Introduction:To date, modelling disease mechanisms in the human nasopharynx is limited
to the usage of difficult-to-obtain ex vivo organ cultures, quantity-limited primary
nasopharynx cell culture models or immortalized nasopharyngeal tumour cell lines.
Each system harbours specific advantages but also disadvantages and only the human
ex vivo organ system can sufficiently recapitulate tissue architecture and also infection
mechanisms. However, limitations occur in the availability and reproducibility of
the material and the long-term usage of the tissue.

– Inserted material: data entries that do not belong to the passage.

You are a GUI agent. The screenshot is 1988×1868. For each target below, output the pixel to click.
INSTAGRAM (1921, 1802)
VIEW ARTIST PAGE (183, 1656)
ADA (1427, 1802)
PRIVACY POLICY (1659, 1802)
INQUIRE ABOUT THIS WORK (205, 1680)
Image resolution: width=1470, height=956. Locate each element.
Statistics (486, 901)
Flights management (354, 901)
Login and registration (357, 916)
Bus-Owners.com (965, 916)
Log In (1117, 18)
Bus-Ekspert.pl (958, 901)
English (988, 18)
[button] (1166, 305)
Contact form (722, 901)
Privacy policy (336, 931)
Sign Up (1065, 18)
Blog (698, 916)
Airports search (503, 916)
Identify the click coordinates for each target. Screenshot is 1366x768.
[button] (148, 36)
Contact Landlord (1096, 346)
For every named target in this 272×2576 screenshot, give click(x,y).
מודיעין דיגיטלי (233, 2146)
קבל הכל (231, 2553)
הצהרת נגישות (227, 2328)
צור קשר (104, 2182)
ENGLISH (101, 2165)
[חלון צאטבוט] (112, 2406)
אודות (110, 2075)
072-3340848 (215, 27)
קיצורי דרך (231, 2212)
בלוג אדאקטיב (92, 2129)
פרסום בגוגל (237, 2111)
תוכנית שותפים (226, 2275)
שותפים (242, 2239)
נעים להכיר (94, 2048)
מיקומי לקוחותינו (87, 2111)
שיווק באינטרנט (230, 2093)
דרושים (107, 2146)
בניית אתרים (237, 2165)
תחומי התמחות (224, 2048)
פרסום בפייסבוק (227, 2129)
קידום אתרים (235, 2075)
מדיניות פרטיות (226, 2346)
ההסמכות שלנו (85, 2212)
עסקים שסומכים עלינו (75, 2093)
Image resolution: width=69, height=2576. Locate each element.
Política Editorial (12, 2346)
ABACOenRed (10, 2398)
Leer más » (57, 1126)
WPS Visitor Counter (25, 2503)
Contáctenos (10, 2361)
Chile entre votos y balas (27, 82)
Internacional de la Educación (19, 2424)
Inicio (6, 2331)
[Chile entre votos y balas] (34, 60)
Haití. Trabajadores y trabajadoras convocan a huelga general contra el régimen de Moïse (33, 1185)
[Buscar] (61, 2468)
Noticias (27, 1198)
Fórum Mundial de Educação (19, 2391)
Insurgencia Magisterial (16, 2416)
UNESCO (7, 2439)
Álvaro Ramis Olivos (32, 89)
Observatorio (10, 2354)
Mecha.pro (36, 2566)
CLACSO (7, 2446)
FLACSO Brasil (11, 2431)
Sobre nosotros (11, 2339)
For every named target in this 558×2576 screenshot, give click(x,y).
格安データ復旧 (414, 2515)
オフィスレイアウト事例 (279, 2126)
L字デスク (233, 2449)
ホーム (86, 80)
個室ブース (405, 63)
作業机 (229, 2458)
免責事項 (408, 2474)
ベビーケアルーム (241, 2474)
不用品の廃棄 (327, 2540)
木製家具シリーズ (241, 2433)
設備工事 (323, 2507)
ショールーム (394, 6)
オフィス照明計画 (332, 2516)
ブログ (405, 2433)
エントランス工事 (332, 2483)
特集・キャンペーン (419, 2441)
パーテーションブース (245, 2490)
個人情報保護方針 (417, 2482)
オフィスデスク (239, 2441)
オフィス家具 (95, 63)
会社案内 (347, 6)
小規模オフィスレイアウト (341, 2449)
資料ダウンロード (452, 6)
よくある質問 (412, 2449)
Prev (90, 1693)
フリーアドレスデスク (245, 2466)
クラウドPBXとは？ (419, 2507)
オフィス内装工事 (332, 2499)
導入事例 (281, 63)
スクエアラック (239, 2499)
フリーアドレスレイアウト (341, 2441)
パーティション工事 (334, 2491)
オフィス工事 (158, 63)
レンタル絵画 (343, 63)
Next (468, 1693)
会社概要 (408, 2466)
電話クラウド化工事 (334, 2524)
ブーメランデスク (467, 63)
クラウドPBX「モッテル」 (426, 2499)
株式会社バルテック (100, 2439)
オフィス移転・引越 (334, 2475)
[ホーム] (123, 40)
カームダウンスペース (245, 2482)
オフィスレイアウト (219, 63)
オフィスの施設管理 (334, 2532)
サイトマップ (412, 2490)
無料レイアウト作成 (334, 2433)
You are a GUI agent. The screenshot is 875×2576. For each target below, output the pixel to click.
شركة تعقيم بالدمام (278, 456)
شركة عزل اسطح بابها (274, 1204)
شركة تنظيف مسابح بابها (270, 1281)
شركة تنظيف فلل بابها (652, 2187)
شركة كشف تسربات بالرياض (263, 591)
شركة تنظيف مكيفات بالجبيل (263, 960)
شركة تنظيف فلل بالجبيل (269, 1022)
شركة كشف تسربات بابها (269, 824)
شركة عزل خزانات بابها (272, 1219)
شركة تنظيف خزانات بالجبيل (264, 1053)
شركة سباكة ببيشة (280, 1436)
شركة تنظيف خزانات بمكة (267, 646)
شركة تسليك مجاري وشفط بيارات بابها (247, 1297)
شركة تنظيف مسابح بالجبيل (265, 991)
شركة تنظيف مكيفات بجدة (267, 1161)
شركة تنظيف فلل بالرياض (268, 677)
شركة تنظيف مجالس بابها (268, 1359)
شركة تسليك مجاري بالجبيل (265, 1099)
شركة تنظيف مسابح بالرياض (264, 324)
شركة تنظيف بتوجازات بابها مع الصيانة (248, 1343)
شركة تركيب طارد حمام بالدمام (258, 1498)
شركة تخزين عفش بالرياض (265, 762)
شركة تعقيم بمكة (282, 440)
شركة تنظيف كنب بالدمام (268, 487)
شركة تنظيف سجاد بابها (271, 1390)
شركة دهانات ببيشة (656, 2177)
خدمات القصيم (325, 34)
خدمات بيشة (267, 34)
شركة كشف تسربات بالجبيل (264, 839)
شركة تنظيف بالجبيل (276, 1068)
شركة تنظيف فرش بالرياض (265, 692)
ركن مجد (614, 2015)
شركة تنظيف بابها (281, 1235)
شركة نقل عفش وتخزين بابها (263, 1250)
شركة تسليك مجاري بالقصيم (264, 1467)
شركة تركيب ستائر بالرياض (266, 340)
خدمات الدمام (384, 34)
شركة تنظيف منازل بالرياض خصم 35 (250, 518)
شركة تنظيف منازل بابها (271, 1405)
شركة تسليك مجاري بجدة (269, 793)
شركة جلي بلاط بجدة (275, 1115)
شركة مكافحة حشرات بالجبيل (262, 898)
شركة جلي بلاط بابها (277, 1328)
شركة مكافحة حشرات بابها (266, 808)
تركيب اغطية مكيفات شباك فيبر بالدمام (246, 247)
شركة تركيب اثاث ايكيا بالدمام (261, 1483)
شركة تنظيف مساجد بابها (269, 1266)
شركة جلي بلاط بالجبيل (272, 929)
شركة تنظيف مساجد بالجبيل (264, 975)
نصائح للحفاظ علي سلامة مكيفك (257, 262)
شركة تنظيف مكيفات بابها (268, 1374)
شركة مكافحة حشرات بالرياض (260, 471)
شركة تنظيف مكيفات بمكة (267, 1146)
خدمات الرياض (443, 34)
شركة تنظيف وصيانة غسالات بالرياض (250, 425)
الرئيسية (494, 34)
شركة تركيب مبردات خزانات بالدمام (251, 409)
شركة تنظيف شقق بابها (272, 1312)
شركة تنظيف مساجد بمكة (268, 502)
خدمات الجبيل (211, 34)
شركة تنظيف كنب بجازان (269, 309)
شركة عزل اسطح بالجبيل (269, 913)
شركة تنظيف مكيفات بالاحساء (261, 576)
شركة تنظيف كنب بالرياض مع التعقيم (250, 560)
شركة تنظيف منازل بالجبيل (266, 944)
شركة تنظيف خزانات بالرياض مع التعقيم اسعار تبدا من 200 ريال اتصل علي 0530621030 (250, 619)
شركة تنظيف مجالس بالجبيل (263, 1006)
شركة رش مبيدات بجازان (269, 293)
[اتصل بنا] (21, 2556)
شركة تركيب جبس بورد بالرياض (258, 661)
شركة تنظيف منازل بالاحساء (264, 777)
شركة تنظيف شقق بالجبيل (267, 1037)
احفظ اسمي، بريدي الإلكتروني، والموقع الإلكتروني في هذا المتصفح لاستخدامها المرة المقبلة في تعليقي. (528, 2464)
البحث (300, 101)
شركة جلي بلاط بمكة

During the last decade, adult stem cells have become important tools in biomedical
research to mimic human (and mouse) organ architecture in vitro. These cells can be
grown and expanded in 3D cultures as organoids or on fibroblasts in the ground-state
manifold. Adult stem cells have been isolated from many different organs or tissues
like liver, pancreas, stomach, intestine, skin, kidney and lung. These in vitro grown
mini organs are used to understand different infectious diseases or cancer.
Methods:
The tissue stem cells can be expanded manifold, cryopreserved and reused after thawing.
By using the air-liquid interface differentiation method we could achieve organotypic
differentiation into nasopharynx-like tissue.
Results:
Here, we describe the isolation, long-term cultivation and characterization of epithelial
stem cells (adult stem cells) from human nasopharynx tissue.
Conclusion:
This achievment will be opening up possibilities for direct infection analyses with
pathogenic agents having nasopharynx tissue tropism.